In 1955 he found time to get married and start a family. Alison was born in 1957 (he was away in Italy filming ‘A Farewell to Arms’ at the time and did not see her until she was six weeks old). Julie-Anne came a year later and he managed to be in the country this time but he was in Bradford filming ‘Room At The Top’.
Derek saw and experienced places that were very much off the beaten track. He lived in a tent in Alaska in winter for six months filming ‘Bear Island’ and contrastingly sweated it out with the British Army in the Libyan Desert. He was almost kidnapped in Columbia and he was shot at during a political coupe in Guatemala. On two occasions he went to Israel during a war and was in Berlin when the wall came down. He was also stranded in Florida during the Cuban missile crisis. He has filmed from helicopters and hung out of the bomb bay doors of a Lancaster bomber at almost zero height over the lake district whilst filming ‘The Dambusters’. He nearly died in Tobago when bitten on the foot by a venomous spider.

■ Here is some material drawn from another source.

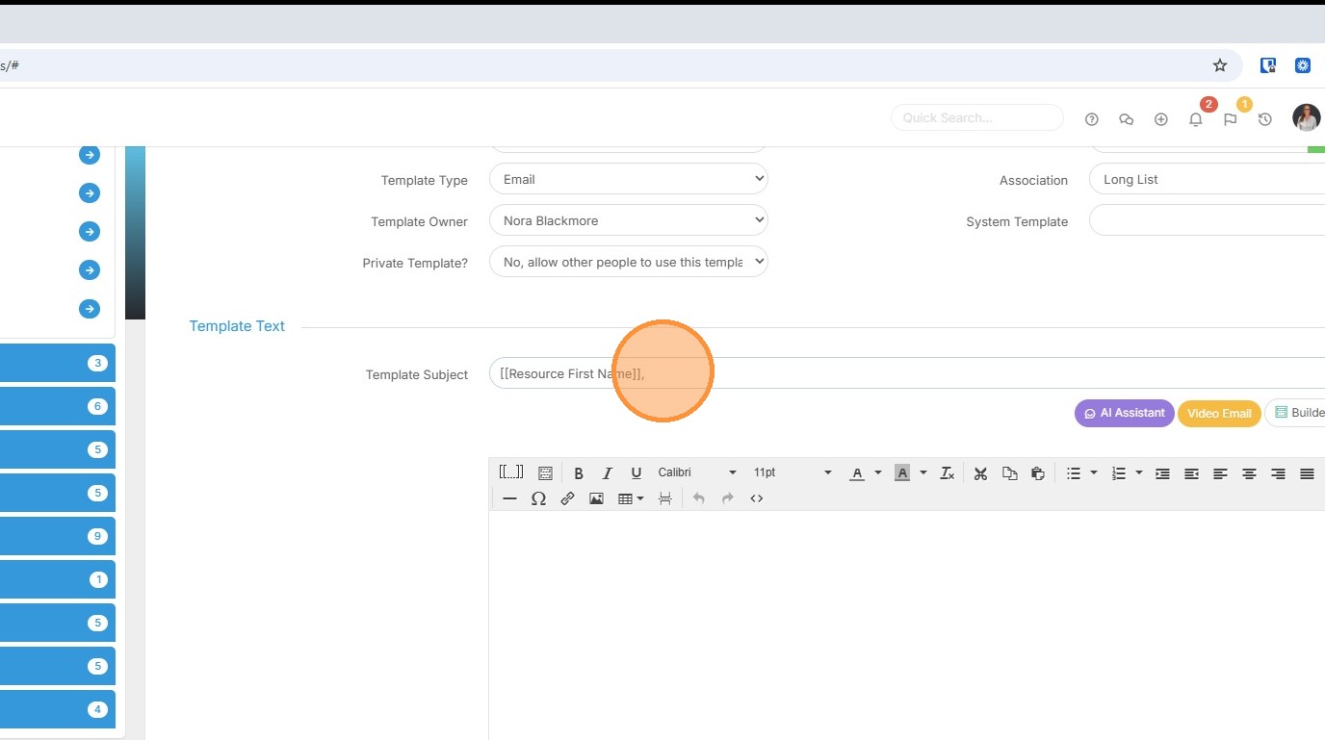Click the AI Assistant button
Viewport: 1325px width, 740px height.
pyautogui.click(x=1124, y=413)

For all his adventures abroad Derek was always the family man and whenever possible his family joined him on some of the locations that were suitable. He was always very proud of his daughters and he made sure that both girls had the education that he did not have. They owe him that legacy as they have both achieved in their chosen careers, Alison in her nursing and academic achievements and Julie-Anne’s career in aviation. He adored all his Grandchildren and they have lovely memories of him from when they were little.
Derek was always a sociable man he loved parties and could entertain an audience with some of the most outrageous ‘shaggy-dog’ stories. I remember a dinner party where he left the hosts and guests aching with laughter when he described how he organised a fifty-seven-member crew plus all their luggage and equipment to get on and off the Tokyo Express, in the two-minute slot allowed before the doors closed. The only casualty was his Japanese style Wellington boots that to this day might be doing the return journey to Osaka and back.

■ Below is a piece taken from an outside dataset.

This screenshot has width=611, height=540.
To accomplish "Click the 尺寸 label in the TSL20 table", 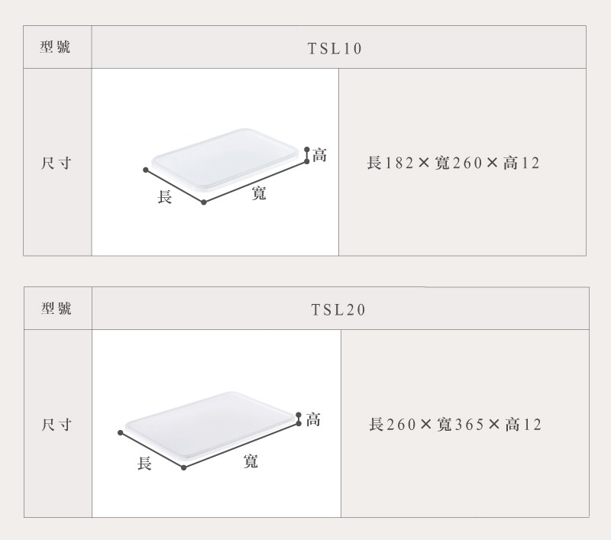I will click(56, 425).
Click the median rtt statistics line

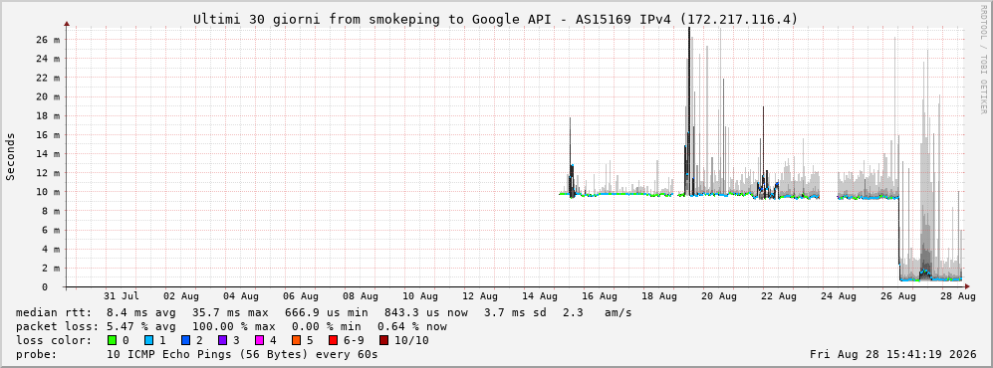(324, 313)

He was also famous for his one-liners. Derek decided to be confirmed with the girls, and the vicar gave him a small New Testament to read. He was reading it one day on the set in between takes and somebody started to make fun of him. His retort was ‘this is a much better script than the one WE are working on.’ There was no reply to that.

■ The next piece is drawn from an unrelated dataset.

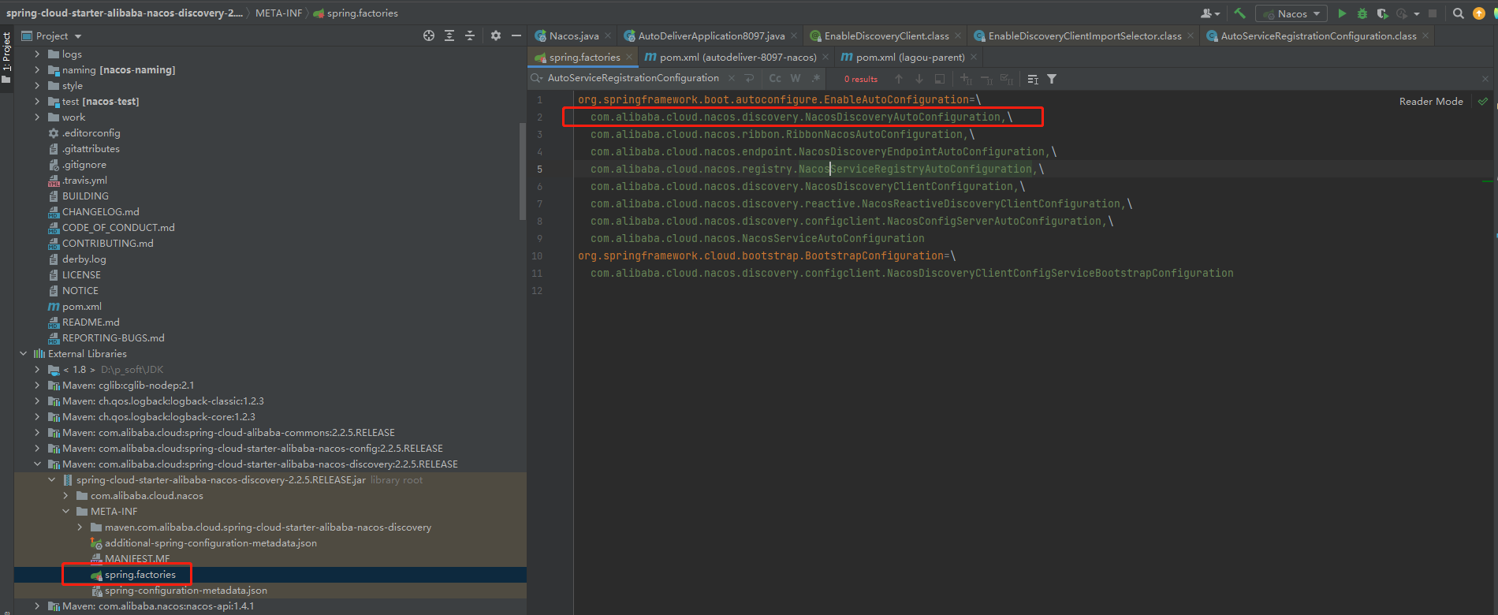Open Project panel gear settings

One trick of his when bored on a long haul flight was when he would lean over the passenger sitting next to him and wave out of the window. It was amazing how many passengers would look over to see who was there. At 30,000 feet I do not know what they expected to see. Over the past two weeks I have heard many tributes to him from those he had worked with. He was well respected as an innovative technician. He was always willing to give help to junior members of the crew and many now say they owe him a great deal. He was a photographer of the old school and hated digitalisation. He most disliked it when the directors would look at the VDU unit instead of through the camera’s viewfinder. He decided to retire when a director, a 25 year old graduate straight out of the National Film School told him how he wanted a set lit. He quit there and then with the words ‘now I know the idiots have taken over the asylum.’
One comment about Derek that I have heard from so many was that he was a real gentleman. He always treated women with great respect. It did not matter if it was a difficult film star or the tea lady. This attitude whilst working in Hollywood rather mystified his American colleagues, who on the whole are not used to politeness or treating people with respect. A confused American technician asked his British assistant ‘what is it with this guy’, he was informed it was because Derek was actually a member of the British aristocracy - that he was a Lord, the Earl of Waxlow (this was our telephone exchange) but he was not to let on that he knew. Americans are terrible snobs when it comes to those with a title and they believed him. Derek was totally unaware of his promotion to the House of Lords, could not understand the sudden change of attitude and deference he received. The crew managed to keep this going for the duration of the shooting of the film.